Although poverty and hunger are recognised as critical social and economic ills, they are not regarded as human rights violations in themselves. Most economists and many development experts believe the key to tackling poverty lies in economic growth. To improve the living conditions of the poor, they argue that greater free trade should be promoted at the global level. They hold that the failure to adequately integrate the South (Southern Hemisphere) into the world market lies at the root of its continued widespread poverty.
However, despite two decades of rapidly increasing open markets and significant growth in trade volumes in the South, the significant increase in exports has failed to add significantly to their income. Moreover, while global poverty has decreased in overall terms, this has been achieved by China and India with the rest showing a slight increase.
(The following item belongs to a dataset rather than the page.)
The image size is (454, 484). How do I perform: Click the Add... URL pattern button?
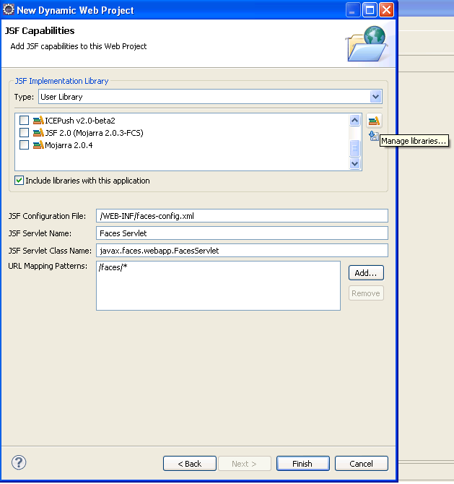(366, 273)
The contemporary free trade model has been widely criticised for preventing states in the South from introducing economic reforms suitable to their own growth and poverty-reduction needs. The 'one size fits all' open market approach drastically curtails their development policy options. Ironically, when nations such as Britain and the US were industrialising, they nurtured their nascent domestic enterprises by imposing tariffs and other interventionist economic policies. These options are mostly denied to the South today.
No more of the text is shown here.